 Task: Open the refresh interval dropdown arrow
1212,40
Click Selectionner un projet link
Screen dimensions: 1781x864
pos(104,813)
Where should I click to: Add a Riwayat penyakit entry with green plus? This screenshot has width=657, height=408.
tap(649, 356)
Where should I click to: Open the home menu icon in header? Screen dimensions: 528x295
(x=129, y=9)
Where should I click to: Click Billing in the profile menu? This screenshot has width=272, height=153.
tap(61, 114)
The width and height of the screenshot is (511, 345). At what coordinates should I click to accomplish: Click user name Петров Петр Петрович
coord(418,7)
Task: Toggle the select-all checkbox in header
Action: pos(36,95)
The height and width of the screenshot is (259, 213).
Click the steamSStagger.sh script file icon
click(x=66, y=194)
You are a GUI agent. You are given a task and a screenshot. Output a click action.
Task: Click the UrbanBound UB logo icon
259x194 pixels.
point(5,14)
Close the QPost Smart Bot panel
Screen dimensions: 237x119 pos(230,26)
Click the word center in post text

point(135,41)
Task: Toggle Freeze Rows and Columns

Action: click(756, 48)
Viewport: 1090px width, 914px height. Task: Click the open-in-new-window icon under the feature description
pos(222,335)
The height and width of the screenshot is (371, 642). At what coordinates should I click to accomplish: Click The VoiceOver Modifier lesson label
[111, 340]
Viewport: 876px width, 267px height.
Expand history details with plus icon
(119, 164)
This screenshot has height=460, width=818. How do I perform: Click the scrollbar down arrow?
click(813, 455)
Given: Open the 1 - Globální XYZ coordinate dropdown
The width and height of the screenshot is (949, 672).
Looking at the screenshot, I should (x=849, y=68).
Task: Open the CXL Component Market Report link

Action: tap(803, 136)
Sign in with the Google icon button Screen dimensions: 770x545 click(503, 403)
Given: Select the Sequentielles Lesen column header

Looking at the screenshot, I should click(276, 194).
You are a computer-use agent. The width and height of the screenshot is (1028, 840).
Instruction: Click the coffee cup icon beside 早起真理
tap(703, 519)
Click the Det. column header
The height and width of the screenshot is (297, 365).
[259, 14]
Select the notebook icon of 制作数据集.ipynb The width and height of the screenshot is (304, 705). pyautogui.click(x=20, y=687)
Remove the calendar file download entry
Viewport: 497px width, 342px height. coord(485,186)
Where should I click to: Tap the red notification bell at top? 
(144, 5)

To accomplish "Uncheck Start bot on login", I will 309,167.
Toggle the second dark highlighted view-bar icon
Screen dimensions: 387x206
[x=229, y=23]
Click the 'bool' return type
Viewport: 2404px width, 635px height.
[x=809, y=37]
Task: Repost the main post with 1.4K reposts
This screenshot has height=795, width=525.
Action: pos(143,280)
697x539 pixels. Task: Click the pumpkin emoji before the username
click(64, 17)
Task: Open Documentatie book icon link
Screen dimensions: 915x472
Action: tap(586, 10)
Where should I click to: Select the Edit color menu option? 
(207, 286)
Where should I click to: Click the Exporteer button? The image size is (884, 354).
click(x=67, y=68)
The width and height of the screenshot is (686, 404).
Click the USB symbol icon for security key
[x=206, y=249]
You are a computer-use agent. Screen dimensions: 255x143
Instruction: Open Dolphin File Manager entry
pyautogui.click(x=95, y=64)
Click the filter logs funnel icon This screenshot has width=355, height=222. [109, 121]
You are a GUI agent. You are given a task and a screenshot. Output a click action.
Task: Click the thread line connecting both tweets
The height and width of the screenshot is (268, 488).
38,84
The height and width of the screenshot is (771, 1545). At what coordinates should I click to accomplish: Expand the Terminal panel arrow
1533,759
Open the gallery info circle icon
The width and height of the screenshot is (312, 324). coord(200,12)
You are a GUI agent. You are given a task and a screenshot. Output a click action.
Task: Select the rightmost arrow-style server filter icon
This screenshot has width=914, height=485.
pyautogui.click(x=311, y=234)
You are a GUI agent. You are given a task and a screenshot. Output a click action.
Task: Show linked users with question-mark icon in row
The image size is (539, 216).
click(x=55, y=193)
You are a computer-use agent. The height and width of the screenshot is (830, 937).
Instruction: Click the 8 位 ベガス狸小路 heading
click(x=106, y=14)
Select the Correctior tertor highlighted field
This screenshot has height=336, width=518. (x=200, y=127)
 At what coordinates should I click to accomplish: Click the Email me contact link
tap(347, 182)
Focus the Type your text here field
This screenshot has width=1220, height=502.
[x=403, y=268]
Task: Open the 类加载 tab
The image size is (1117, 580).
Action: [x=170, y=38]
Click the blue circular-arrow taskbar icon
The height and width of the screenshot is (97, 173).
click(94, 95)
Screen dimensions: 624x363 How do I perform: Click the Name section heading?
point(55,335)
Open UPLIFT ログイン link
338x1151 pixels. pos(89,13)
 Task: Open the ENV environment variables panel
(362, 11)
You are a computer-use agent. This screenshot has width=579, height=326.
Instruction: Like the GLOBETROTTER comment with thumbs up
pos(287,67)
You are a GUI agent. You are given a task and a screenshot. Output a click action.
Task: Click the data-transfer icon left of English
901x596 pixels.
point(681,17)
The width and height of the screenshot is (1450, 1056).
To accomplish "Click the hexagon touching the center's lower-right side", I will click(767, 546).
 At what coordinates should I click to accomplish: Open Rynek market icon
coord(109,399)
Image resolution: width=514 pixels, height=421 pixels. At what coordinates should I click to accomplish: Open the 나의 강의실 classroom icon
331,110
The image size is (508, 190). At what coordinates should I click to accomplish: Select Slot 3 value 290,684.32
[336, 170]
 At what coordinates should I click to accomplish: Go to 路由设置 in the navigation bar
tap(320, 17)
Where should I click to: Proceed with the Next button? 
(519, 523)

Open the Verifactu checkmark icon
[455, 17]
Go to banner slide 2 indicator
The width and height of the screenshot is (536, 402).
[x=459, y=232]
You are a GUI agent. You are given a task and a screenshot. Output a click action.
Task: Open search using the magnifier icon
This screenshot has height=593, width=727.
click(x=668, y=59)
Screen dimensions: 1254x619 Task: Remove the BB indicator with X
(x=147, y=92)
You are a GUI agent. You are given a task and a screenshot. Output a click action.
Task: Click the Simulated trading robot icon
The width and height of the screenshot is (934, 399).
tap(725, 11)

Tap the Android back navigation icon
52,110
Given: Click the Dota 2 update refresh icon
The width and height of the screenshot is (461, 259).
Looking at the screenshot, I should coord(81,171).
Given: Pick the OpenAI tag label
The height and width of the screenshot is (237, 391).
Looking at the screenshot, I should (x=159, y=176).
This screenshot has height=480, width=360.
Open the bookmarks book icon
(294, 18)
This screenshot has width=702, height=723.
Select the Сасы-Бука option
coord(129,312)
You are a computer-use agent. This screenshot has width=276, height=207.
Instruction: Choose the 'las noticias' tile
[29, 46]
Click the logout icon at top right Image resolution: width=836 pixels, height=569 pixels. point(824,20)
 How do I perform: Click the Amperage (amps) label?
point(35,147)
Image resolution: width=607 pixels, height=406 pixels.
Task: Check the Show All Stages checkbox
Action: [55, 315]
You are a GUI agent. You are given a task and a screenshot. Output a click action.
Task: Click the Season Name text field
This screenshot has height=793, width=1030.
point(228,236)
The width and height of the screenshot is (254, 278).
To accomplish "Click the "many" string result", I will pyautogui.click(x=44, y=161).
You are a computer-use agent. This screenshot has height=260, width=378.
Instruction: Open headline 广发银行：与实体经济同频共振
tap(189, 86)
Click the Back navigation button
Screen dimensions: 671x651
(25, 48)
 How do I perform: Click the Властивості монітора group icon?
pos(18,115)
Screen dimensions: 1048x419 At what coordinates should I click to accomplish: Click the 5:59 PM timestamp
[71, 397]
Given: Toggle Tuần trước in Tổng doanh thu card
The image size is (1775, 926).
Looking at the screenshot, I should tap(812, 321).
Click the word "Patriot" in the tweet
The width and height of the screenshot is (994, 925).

-----

_Aim of the task_
Line by line, retype the records with no changes.

_Finished task_
 Task: Open the refresh interval dropdown arrow
1212,40
Click Selectionner un projet link
Screen dimensions: 1781x864
pos(104,813)
Where should I click to: Add a Riwayat penyakit entry with green plus? This screenshot has width=657, height=408.
tap(649, 356)
Where should I click to: Open the home menu icon in header? Screen dimensions: 528x295
(x=129, y=9)
Where should I click to: Click Billing in the profile menu? This screenshot has width=272, height=153.
tap(61, 114)
The width and height of the screenshot is (511, 345). At what coordinates should I click to accomplish: Click user name Петров Петр Петрович
coord(418,7)
Task: Toggle the select-all checkbox in header
Action: pos(36,95)
The height and width of the screenshot is (259, 213).
Click the steamSStagger.sh script file icon
click(x=66, y=194)
You are a GUI agent. You are given a task and a screenshot. Output a click action.
Task: Click the UrbanBound UB logo icon
259x194 pixels.
point(5,14)
Close the QPost Smart Bot panel
Screen dimensions: 237x119 pos(230,26)
Click the word center in post text

point(135,41)
Task: Toggle Freeze Rows and Columns

Action: click(756, 48)
Viewport: 1090px width, 914px height. Task: Click the open-in-new-window icon under the feature description
pos(222,335)
The height and width of the screenshot is (371, 642). At what coordinates should I click to accomplish: Click The VoiceOver Modifier lesson label
[111, 340]
Viewport: 876px width, 267px height.
Expand history details with plus icon
(119, 164)
This screenshot has height=460, width=818. How do I perform: Click the scrollbar down arrow?
click(813, 455)
Given: Open the 1 - Globální XYZ coordinate dropdown
The width and height of the screenshot is (949, 672).
Looking at the screenshot, I should (x=849, y=68).
Task: Open the CXL Component Market Report link

Action: tap(803, 136)
Sign in with the Google icon button Screen dimensions: 770x545 click(503, 403)
Given: Select the Sequentielles Lesen column header

Looking at the screenshot, I should click(276, 194).
You are a computer-use agent. The width and height of the screenshot is (1028, 840).
Instruction: Click the coffee cup icon beside 早起真理
tap(703, 519)
Click the Det. column header
The height and width of the screenshot is (297, 365).
[259, 14]
Select the notebook icon of 制作数据集.ipynb The width and height of the screenshot is (304, 705). pyautogui.click(x=20, y=687)
Remove the calendar file download entry
Viewport: 497px width, 342px height. coord(485,186)
Where should I click to: Tap the red notification bell at top? 
(144, 5)

To accomplish "Uncheck Start bot on login", I will 309,167.
Toggle the second dark highlighted view-bar icon
Screen dimensions: 387x206
[x=229, y=23]
Click the 'bool' return type
Viewport: 2404px width, 635px height.
[x=809, y=37]
Task: Repost the main post with 1.4K reposts
This screenshot has height=795, width=525.
Action: pos(143,280)
697x539 pixels. Task: Click the pumpkin emoji before the username
click(64, 17)
Task: Open Documentatie book icon link
Screen dimensions: 915x472
Action: tap(586, 10)
Where should I click to: Select the Edit color menu option? 
(207, 286)
Where should I click to: Click the Exporteer button? The image size is (884, 354).
click(x=67, y=68)
The width and height of the screenshot is (686, 404).
Click the USB symbol icon for security key
[x=206, y=249]
You are a computer-use agent. Screen dimensions: 255x143
Instruction: Open Dolphin File Manager entry
pyautogui.click(x=95, y=64)
Click the filter logs funnel icon This screenshot has width=355, height=222. [109, 121]
You are a GUI agent. You are given a task and a screenshot. Output a click action.
Task: Click the thread line connecting both tweets
The height and width of the screenshot is (268, 488).
38,84
The height and width of the screenshot is (771, 1545). At what coordinates should I click to accomplish: Expand the Terminal panel arrow
1533,759
Open the gallery info circle icon
The width and height of the screenshot is (312, 324). coord(200,12)
You are a GUI agent. You are given a task and a screenshot. Output a click action.
Task: Select the rightmost arrow-style server filter icon
This screenshot has width=914, height=485.
pyautogui.click(x=311, y=234)
You are a GUI agent. You are given a task and a screenshot. Output a click action.
Task: Show linked users with question-mark icon in row
The image size is (539, 216).
click(x=55, y=193)
You are a computer-use agent. The height and width of the screenshot is (830, 937).
Instruction: Click the 8 位 ベガス狸小路 heading
click(x=106, y=14)
Select the Correctior tertor highlighted field
This screenshot has height=336, width=518. (x=200, y=127)
 At what coordinates should I click to accomplish: Click the Email me contact link
tap(347, 182)
Focus the Type your text here field
This screenshot has width=1220, height=502.
[x=403, y=268]
Task: Open the 类加载 tab
The image size is (1117, 580).
Action: [x=170, y=38]
Click the blue circular-arrow taskbar icon
The height and width of the screenshot is (97, 173).
click(94, 95)
Screen dimensions: 624x363 How do I perform: Click the Name section heading?
point(55,335)
Open UPLIFT ログイン link
338x1151 pixels. pos(89,13)
 Task: Open the ENV environment variables panel
(362, 11)
You are a computer-use agent. This screenshot has width=579, height=326.
Instruction: Like the GLOBETROTTER comment with thumbs up
pos(287,67)
You are a GUI agent. You are given a task and a screenshot. Output a click action.
Task: Click the data-transfer icon left of English
901x596 pixels.
point(681,17)
The width and height of the screenshot is (1450, 1056).
To accomplish "Click the hexagon touching the center's lower-right side", I will click(767, 546).
 At what coordinates should I click to accomplish: Open Rynek market icon
coord(109,399)
Image resolution: width=514 pixels, height=421 pixels. At what coordinates should I click to accomplish: Open the 나의 강의실 classroom icon
331,110
The image size is (508, 190). At what coordinates should I click to accomplish: Select Slot 3 value 290,684.32
[336, 170]
 At what coordinates should I click to accomplish: Go to 路由设置 in the navigation bar
tap(320, 17)
Where should I click to: Proceed with the Next button? 
(519, 523)

Open the Verifactu checkmark icon
[455, 17]
Go to banner slide 2 indicator
The width and height of the screenshot is (536, 402).
[x=459, y=232]
You are a GUI agent. You are given a task and a screenshot. Output a click action.
Task: Open search using the magnifier icon
This screenshot has height=593, width=727.
click(x=668, y=59)
Screen dimensions: 1254x619 Task: Remove the BB indicator with X
(x=147, y=92)
You are a GUI agent. You are given a task and a screenshot. Output a click action.
Task: Click the Simulated trading robot icon
The width and height of the screenshot is (934, 399).
tap(725, 11)

Tap the Android back navigation icon
52,110
Given: Click the Dota 2 update refresh icon
The width and height of the screenshot is (461, 259).
Looking at the screenshot, I should coord(81,171).
Given: Pick the OpenAI tag label
The height and width of the screenshot is (237, 391).
Looking at the screenshot, I should (x=159, y=176).
This screenshot has height=480, width=360.
Open the bookmarks book icon
(294, 18)
This screenshot has width=702, height=723.
Select the Сасы-Бука option
coord(129,312)
You are a computer-use agent. This screenshot has width=276, height=207.
Instruction: Choose the 'las noticias' tile
[29, 46]
Click the logout icon at top right Image resolution: width=836 pixels, height=569 pixels. point(824,20)
 How do I perform: Click the Amperage (amps) label?
point(35,147)
Image resolution: width=607 pixels, height=406 pixels.
Task: Check the Show All Stages checkbox
Action: [55, 315]
You are a GUI agent. You are given a task and a screenshot. Output a click action.
Task: Click the Season Name text field
This screenshot has height=793, width=1030.
point(228,236)
The width and height of the screenshot is (254, 278).
To accomplish "Click the "many" string result", I will pyautogui.click(x=44, y=161).
You are a computer-use agent. This screenshot has height=260, width=378.
Instruction: Open headline 广发银行：与实体经济同频共振
tap(189, 86)
Click the Back navigation button
Screen dimensions: 671x651
(25, 48)
 How do I perform: Click the Властивості монітора group icon?
pos(18,115)
Screen dimensions: 1048x419 At what coordinates should I click to accomplish: Click the 5:59 PM timestamp
[71, 397]
Given: Toggle Tuần trước in Tổng doanh thu card
The image size is (1775, 926).
Looking at the screenshot, I should tap(812, 321).
Click the word "Patriot" in the tweet
The width and height of the screenshot is (994, 925).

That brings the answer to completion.